[Screenshot grounding data]
┌──
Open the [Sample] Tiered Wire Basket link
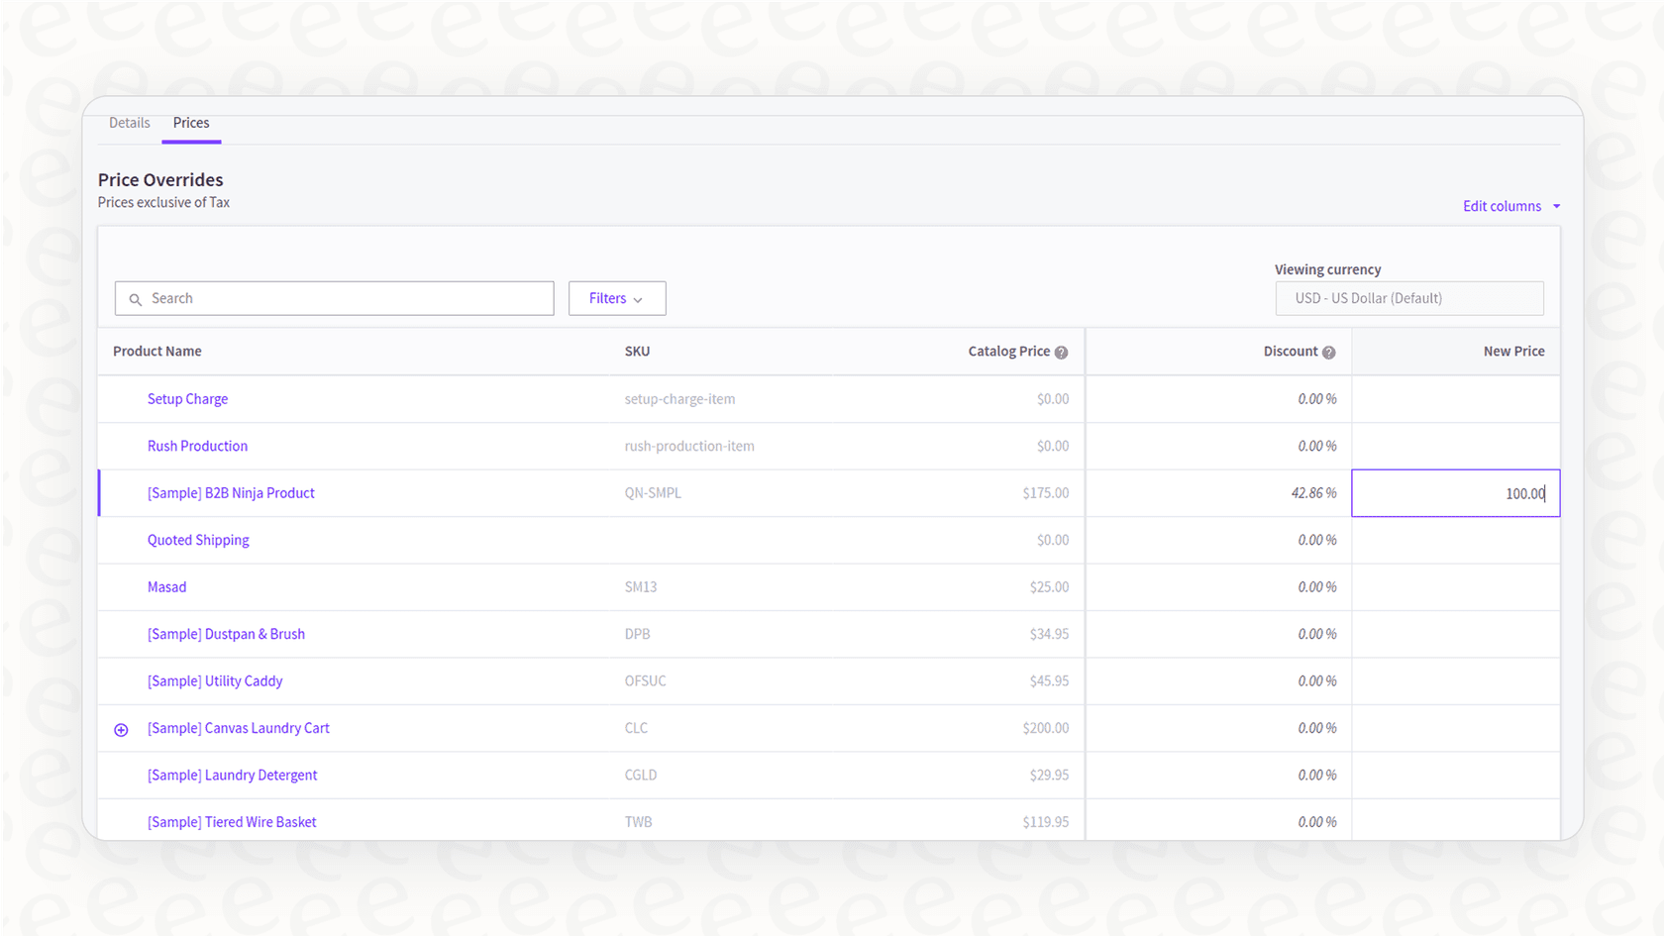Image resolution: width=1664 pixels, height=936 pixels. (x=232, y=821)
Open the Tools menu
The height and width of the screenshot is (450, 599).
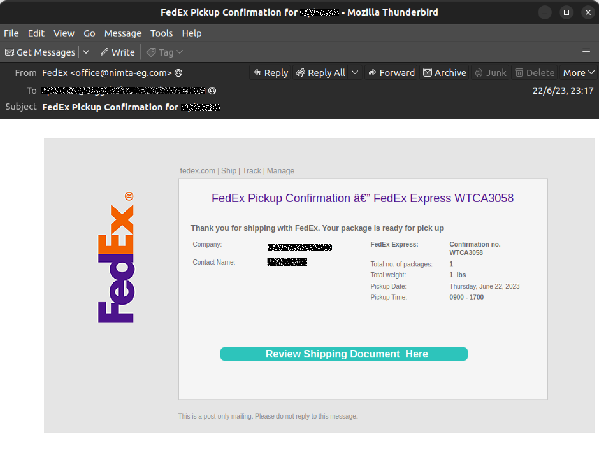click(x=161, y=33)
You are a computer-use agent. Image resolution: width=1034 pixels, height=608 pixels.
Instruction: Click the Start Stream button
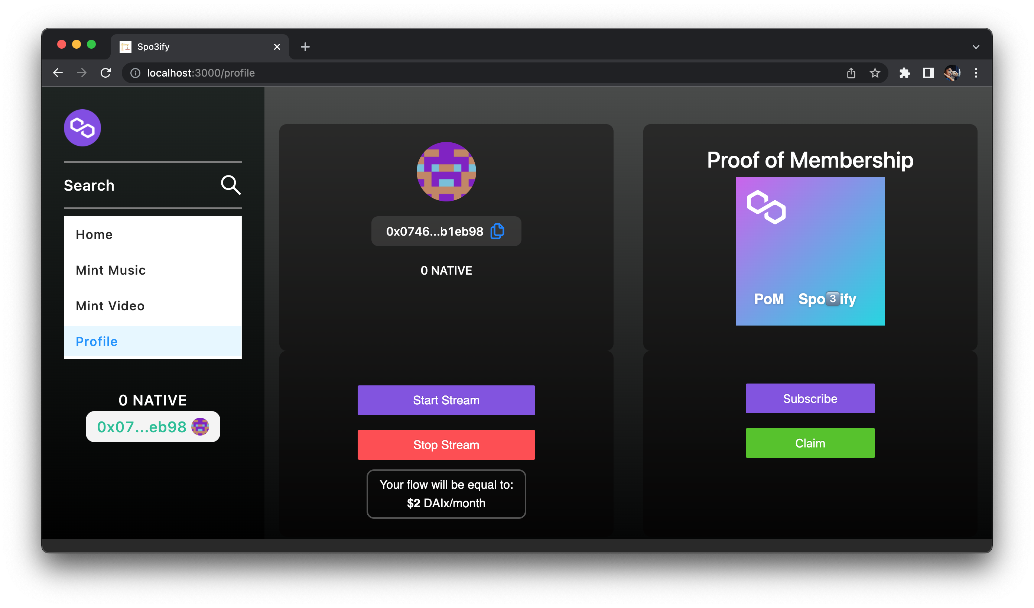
└──
● Task instructions
Make an exact copy of the lines of the records from the line containing "The height and" through the final line, both ends included, but not of the pictures.

● Expected answer
The height and width of the screenshot is (450, 599).
click(x=161, y=33)
You are a computer-use agent. Image resolution: width=1034 pixels, height=608 pixels.
Instruction: Click the Start Stream button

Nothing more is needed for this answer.